*** Begin section ***
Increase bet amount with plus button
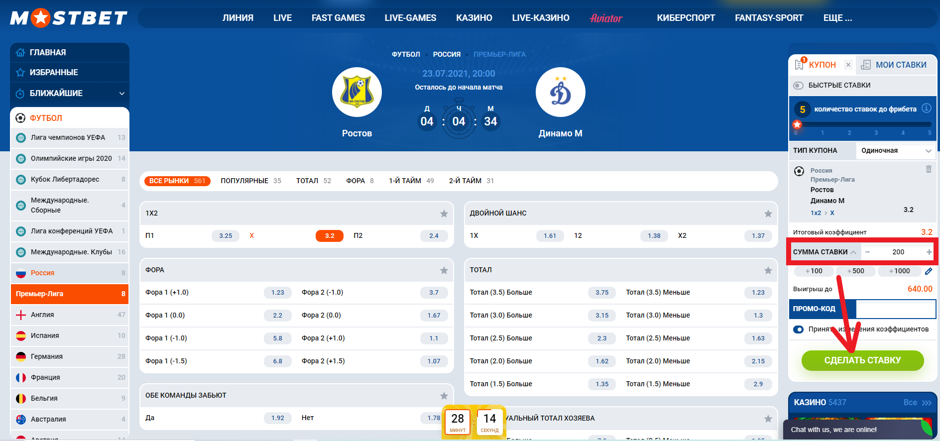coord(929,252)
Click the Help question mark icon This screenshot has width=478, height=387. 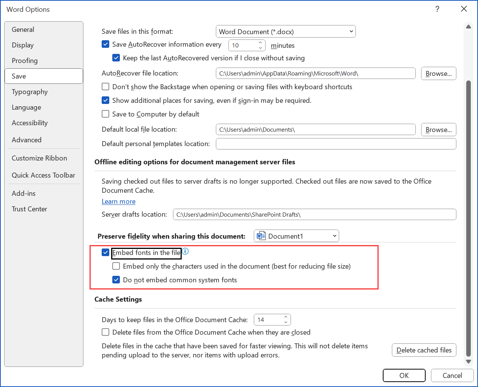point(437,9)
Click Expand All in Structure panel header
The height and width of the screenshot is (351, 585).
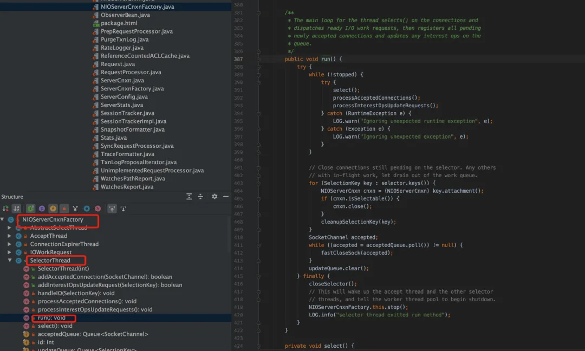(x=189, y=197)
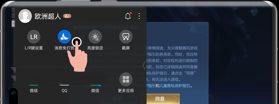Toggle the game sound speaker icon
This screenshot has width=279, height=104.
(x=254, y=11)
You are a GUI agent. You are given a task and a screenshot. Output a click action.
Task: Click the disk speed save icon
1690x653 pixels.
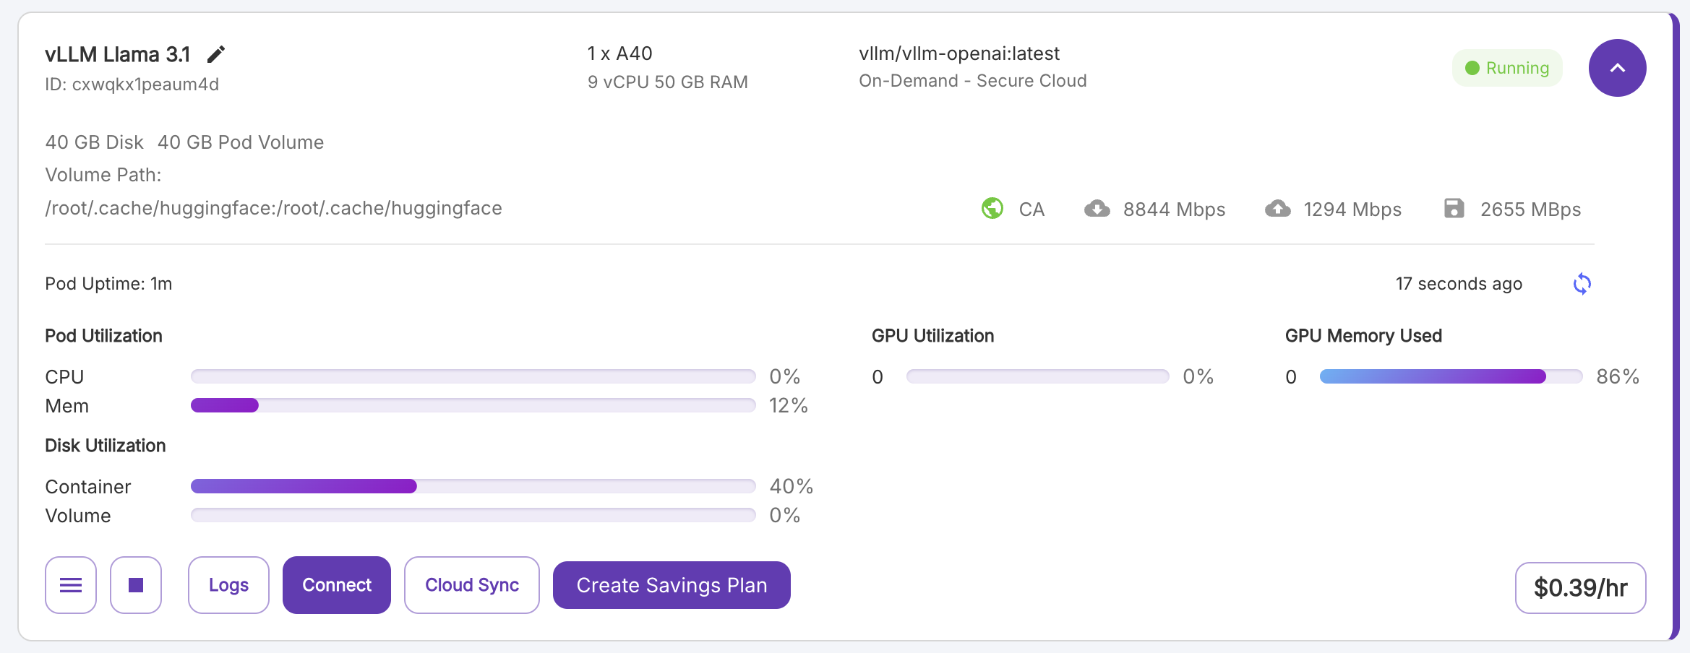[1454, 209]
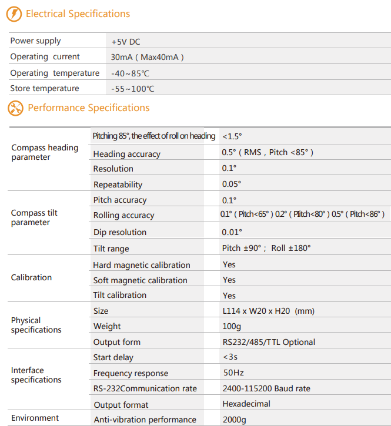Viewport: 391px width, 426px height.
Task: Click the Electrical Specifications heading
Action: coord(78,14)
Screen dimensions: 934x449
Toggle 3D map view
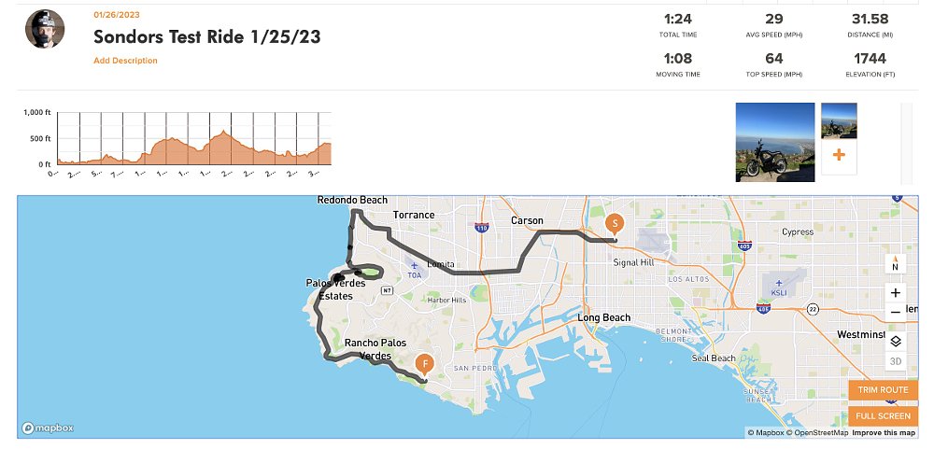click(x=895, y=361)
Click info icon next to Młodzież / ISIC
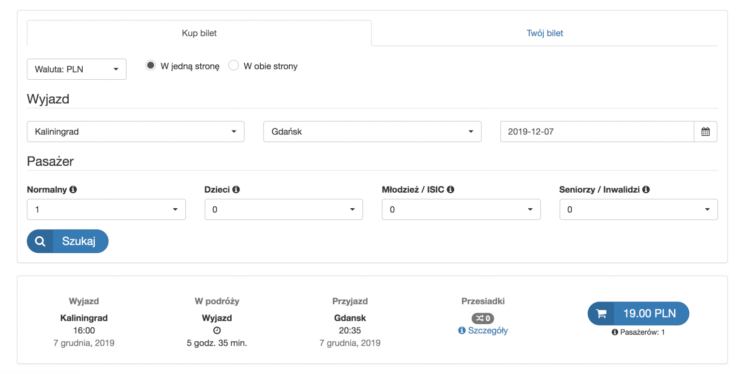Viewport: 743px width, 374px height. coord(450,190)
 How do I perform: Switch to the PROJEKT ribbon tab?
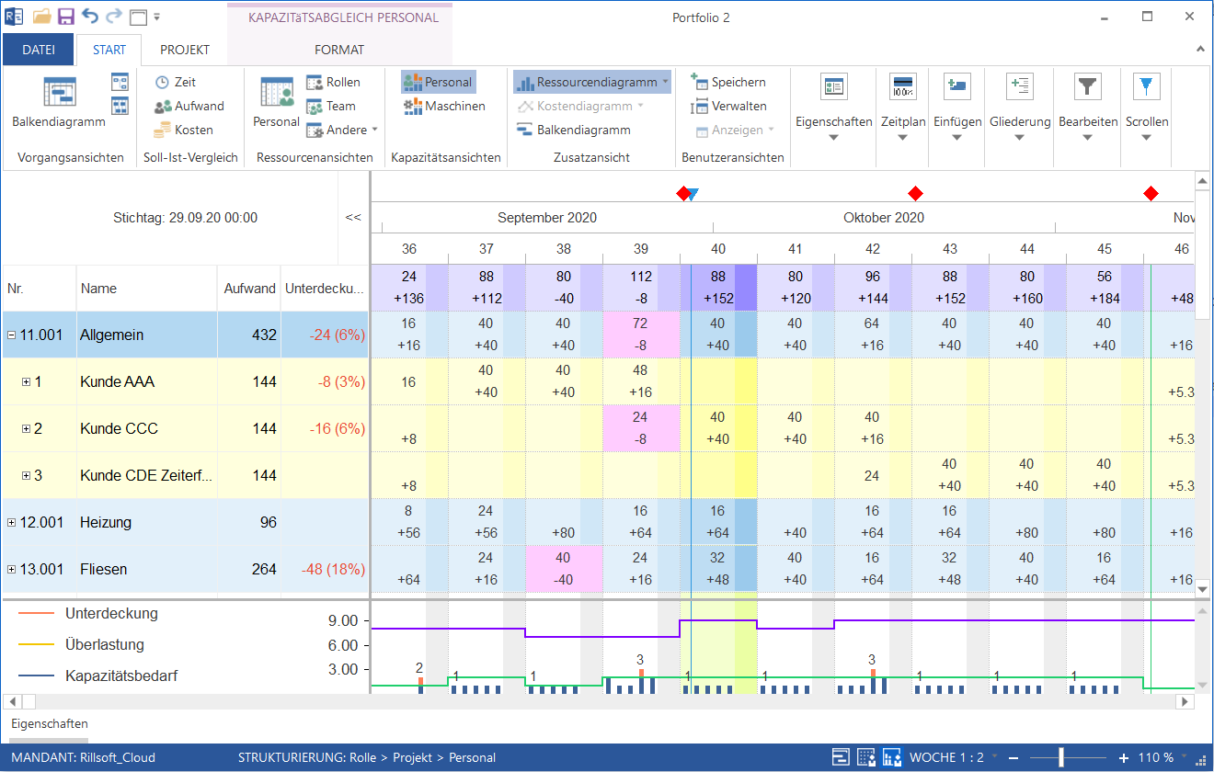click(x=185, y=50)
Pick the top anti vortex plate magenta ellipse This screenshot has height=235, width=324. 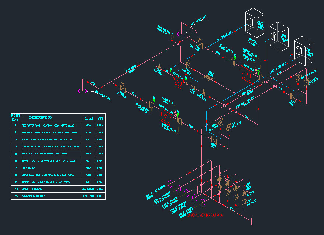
*** End section ***
### [Prompt]
Your reply should consist only of the lines running from the line with "Toggle 3D map view" to the end of the entries, both included, copied exactly and without any pictures.

### [Output for this exercise]
Toggle 3D map view
click(x=895, y=361)
Click info icon next to Młodzież / ISIC
Viewport: 743px width, 374px height. coord(450,190)
 How do I perform: Switch to the PROJEKT ribbon tab?
click(x=185, y=50)
Pick the top anti vortex plate magenta ellipse This screenshot has height=235, width=324. 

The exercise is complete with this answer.